Neither the torn face nor the destroyed

voice could carry expression but
there was anxiety in the clear eyes.

i got myself out but then it turned out
that my true love had his face ripped off

too and replaced by another torn face
(a person with) a bad- tempered, sulky, glum

face. They became restless; their names rose;
their nostrils drew in the air with a snort.

One of them made a sudden dash on the body
of a woman with a torn face. What is a facial

injury? A person with a facial injury has damage
to the structures of the face, caused by an injury.

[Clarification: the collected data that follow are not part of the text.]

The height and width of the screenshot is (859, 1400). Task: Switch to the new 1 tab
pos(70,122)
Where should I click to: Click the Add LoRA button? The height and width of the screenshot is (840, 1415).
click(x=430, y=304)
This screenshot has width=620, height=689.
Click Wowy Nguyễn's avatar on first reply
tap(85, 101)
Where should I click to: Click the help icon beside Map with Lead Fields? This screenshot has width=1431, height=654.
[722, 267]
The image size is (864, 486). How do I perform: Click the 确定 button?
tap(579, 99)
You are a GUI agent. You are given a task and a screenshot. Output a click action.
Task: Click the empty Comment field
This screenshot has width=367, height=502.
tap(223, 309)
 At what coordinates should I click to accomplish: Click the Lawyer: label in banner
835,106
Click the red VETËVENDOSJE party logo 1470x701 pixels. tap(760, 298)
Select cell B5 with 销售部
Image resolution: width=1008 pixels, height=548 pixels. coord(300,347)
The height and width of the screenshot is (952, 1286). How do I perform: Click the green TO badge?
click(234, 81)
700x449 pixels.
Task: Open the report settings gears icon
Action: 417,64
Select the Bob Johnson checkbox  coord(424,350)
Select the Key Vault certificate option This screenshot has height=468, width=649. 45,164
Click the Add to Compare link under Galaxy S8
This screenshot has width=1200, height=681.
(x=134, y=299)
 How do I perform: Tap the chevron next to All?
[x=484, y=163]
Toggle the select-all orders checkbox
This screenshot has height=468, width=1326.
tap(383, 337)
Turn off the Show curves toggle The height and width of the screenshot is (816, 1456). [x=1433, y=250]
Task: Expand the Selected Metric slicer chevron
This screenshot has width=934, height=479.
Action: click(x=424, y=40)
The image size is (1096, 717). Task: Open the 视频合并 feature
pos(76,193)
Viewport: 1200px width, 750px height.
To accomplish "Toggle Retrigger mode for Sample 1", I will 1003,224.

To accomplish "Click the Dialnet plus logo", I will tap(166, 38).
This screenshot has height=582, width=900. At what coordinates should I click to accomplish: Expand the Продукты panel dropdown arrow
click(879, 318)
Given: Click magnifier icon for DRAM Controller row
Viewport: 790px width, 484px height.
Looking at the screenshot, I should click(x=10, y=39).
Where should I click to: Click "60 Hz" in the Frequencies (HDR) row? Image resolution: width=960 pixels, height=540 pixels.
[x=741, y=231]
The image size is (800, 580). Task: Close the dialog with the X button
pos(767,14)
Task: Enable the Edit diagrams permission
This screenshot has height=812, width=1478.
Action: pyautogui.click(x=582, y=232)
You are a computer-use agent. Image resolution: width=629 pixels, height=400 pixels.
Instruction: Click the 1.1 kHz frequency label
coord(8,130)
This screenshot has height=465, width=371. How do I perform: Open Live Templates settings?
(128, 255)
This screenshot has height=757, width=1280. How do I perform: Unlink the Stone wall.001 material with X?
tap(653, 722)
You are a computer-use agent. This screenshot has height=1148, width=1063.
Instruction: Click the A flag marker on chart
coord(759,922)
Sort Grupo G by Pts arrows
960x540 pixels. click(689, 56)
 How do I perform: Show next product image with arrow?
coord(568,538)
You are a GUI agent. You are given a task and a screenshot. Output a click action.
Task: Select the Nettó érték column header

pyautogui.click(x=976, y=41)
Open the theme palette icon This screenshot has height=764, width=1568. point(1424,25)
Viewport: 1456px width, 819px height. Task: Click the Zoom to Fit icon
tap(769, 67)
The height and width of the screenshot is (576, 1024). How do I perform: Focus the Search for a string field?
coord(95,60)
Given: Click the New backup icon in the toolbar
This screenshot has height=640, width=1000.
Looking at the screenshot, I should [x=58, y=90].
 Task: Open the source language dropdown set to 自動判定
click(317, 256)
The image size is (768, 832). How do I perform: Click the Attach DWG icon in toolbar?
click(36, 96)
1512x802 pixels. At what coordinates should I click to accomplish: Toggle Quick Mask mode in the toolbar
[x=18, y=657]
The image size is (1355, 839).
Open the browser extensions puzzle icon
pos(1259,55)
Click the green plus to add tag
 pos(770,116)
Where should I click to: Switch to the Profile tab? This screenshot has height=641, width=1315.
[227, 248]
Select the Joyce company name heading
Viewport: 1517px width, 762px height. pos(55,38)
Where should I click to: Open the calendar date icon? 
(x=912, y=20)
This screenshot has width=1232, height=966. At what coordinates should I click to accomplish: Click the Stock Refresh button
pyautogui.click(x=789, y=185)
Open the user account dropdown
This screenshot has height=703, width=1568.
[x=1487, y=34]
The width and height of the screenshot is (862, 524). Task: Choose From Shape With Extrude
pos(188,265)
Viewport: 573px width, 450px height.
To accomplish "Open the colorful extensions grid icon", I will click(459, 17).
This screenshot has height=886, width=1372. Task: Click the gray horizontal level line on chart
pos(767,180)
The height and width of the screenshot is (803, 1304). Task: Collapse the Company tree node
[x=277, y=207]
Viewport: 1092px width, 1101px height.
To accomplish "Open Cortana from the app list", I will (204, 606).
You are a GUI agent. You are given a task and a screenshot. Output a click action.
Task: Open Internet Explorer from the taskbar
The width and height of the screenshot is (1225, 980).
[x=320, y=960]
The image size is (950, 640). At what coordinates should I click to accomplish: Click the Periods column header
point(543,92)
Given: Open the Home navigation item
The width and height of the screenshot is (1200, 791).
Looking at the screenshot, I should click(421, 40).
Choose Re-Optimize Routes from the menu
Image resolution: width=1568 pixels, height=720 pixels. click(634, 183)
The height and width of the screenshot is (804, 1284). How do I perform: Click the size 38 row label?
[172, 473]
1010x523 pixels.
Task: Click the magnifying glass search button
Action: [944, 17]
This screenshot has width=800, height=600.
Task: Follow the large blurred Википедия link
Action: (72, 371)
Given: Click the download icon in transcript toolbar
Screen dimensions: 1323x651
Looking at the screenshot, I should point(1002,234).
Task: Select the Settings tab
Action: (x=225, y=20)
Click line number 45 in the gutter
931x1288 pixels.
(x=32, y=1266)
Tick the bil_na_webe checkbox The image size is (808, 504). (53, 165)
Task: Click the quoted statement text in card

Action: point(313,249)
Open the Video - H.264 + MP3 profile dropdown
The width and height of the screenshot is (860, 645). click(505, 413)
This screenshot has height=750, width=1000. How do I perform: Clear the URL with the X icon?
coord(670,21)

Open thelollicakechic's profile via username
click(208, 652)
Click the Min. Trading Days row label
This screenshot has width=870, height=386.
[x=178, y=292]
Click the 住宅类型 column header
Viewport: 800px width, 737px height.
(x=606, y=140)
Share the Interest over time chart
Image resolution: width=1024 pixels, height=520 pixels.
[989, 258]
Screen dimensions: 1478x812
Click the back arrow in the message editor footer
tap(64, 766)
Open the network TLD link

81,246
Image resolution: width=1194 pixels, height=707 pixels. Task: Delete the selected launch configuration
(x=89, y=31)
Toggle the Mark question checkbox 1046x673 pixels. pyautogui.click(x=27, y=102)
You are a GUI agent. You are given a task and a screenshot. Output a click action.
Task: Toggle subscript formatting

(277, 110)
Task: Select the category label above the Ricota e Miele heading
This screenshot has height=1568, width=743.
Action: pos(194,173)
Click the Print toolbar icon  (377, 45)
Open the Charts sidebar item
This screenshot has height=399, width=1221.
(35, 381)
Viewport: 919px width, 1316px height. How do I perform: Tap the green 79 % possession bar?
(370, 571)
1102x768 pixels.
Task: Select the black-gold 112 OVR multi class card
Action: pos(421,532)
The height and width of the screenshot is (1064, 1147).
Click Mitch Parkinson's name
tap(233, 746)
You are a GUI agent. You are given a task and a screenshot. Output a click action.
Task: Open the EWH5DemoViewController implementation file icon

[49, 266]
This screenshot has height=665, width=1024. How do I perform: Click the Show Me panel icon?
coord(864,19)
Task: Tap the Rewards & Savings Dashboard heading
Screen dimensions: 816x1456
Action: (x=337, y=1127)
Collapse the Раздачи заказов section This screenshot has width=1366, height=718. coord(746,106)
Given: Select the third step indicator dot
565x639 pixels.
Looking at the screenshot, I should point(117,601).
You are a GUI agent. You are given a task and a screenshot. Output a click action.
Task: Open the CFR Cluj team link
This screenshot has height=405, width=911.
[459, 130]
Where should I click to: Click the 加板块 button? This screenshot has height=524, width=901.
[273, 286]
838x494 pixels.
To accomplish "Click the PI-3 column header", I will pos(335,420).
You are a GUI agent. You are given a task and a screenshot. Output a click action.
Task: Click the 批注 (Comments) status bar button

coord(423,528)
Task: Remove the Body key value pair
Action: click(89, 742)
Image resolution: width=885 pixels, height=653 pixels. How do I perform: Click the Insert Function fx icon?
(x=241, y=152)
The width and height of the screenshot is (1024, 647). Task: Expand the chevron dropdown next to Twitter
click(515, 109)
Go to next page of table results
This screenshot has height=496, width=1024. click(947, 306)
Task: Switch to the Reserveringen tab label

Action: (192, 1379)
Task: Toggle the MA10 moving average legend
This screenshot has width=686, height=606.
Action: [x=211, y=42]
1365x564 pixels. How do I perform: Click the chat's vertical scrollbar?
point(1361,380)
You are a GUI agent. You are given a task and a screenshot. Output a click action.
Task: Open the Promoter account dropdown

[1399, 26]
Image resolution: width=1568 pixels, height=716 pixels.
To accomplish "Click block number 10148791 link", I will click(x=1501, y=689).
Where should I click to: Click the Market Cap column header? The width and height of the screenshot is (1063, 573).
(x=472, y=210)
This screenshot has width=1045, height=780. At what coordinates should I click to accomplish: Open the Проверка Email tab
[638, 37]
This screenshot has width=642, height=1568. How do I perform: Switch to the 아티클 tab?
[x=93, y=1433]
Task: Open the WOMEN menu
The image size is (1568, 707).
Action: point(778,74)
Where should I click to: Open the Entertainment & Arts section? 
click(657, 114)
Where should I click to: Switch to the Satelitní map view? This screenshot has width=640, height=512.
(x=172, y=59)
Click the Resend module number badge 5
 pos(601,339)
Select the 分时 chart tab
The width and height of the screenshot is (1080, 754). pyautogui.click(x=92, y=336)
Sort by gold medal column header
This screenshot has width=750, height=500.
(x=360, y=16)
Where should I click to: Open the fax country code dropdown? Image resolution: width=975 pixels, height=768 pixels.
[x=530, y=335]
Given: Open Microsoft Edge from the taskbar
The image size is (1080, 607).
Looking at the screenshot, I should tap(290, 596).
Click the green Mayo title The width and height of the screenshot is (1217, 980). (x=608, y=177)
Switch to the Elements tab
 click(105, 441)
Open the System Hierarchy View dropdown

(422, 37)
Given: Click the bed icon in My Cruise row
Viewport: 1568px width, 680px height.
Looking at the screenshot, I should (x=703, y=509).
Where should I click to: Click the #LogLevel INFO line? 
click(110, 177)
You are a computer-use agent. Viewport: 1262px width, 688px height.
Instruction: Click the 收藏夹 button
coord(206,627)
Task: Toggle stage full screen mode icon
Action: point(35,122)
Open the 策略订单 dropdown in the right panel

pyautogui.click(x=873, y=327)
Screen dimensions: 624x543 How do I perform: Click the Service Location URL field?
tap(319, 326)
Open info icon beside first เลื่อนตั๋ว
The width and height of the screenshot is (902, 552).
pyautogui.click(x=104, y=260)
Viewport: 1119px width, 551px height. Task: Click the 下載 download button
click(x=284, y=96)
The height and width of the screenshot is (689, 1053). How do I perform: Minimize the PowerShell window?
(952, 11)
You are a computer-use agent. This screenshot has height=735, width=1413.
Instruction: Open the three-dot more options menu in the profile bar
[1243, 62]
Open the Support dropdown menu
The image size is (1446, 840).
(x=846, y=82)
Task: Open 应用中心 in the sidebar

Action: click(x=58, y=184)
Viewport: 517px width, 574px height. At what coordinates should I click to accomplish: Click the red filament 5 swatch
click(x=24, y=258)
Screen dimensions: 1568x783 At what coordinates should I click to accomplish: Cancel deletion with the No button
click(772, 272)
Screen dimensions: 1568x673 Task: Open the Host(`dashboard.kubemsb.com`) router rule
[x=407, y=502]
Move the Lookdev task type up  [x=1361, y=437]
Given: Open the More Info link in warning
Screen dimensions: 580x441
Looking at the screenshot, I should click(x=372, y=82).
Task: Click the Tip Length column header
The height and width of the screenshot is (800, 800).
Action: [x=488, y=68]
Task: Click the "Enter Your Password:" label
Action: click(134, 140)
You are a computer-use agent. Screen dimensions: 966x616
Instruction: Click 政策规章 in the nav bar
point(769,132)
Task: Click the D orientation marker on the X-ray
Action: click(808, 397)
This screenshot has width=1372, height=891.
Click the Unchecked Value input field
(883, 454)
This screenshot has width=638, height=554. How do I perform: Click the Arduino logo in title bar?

all of my friends faces were getting there faces
ripped off and replaced everyone was telling me

it was going to be ok but i refused. Torn Buddha
face. Cat’s Torn-Off Face Reattached. Free Torn

Face Clown Pictures. “Greetin’ face” or “torn face”
and “soor face” are all used to describe someone

who is looking miserable. Although my face was
ripped off, and I was blinded, I was able to make

my way back to my vehicle and drive myself
down a rutted mountain. the foam ripped

on the black face it ripped clean off of the
plastic plate. Smaller fish removed by the hook

stripper tended to have a greater proportion
of more severe torn cheek and jaw and torn

face wounds. Masks to Die For! Skinned
Halloween Face Mask, Torn Bleeding Flesh

Tales of the Crypt Type Creature Latex
Halloween Mask. How to face paint the torn

face look. Does This Look Like The Face
Of A Lady Who Ripped Her Daughter-In-Law’s

Nipple Off During A Family Brawl? Ripped face/
Zombie face. i was screaming and running

and scared for my true love
very scared very scared

what does that mean

sonnet

How can I browbeat thee? Let me count the ways.
I shall haunt thee to the depth and breadth and height
That time can reach, when feeling all uptight
With endless seething and this ripped-up face.
I indict thee to the level of everyday’s
Most baddest seed, by dun and mandible.
I curse thee freely, as men curse my plight;
I reproach thee purely, as in a burning haze.
I rage at thee with a passion put to use
In my cold griefs, and as a craven wraith.
I hex thee with a love I seemed to lose
In all my bloodied faints, – I accuse thee with the breaths,
Barbs, fears, of all my strife! – and, O erstwhile muse,
I shall but guilt-trip thee better after ________.

The Men

The men have a strong ego.
They drive me insane. They
lead themselves into temptation.
The men fall in love with others. They reject
me. They also have weak
wills. The men are tiresome. They pre-
fer to shag with
Filipinas. The men are
my enemy.

It’s 7:17 am

It’s 7:17 am.
I’m on thyroid with a 5-htp hangover.
I remember that I am full of mistrust
disappointment and heartbreak
and I hate living alone. The cats
are eating stinky cat food. Cars
whoosh along the snowy ocean
of the parkway. My sacrum is out
again, the hamper is full of laundry,
my bags are still packed, everything
needs cleaning. Not just blackbirds
but also turtledoves fall out of the
sky. Despite my capacious
curiosities, I understand
absolutely nothing. Men
are about the weirdest things
I can think of. This
is lineated, but not
a poem: just to be
clear.

Captors

oh fuck, it’s that feeling again.  at the hair salon this evening I made a list of things I need to do in the apartment to improve and organize it, a very detailed list, of things to keep me changing the energy in here, but you know I got home, and I was tired, and I napped, and when I woke up I was overcome by a kind of forced stillness, as if I were being held down by invisible captors.  I made myself sit in the living room on the couch, but the feeling is much more intense there, because that was his territory.  So I just sat there and stared, not exactly into space, but inside myself at the heavy feeling there.  It doesn’t help that it’s snowy outside and the heaters are blasting oppressively. Such a contrast to the ocean air. Nemo is crying. They follow me from room to room, first one, then the other.  They eye each other.  If one is close to me, the other will keep a little distance.  Sometimes Nemo will displace Dante with a mean glare. It’s too quiet. All the music reminds me of something. Tomorrow morning I will wake up and start on the list of things to do, but today I have to deal with this heaviness. Fuck you, captors! I should move.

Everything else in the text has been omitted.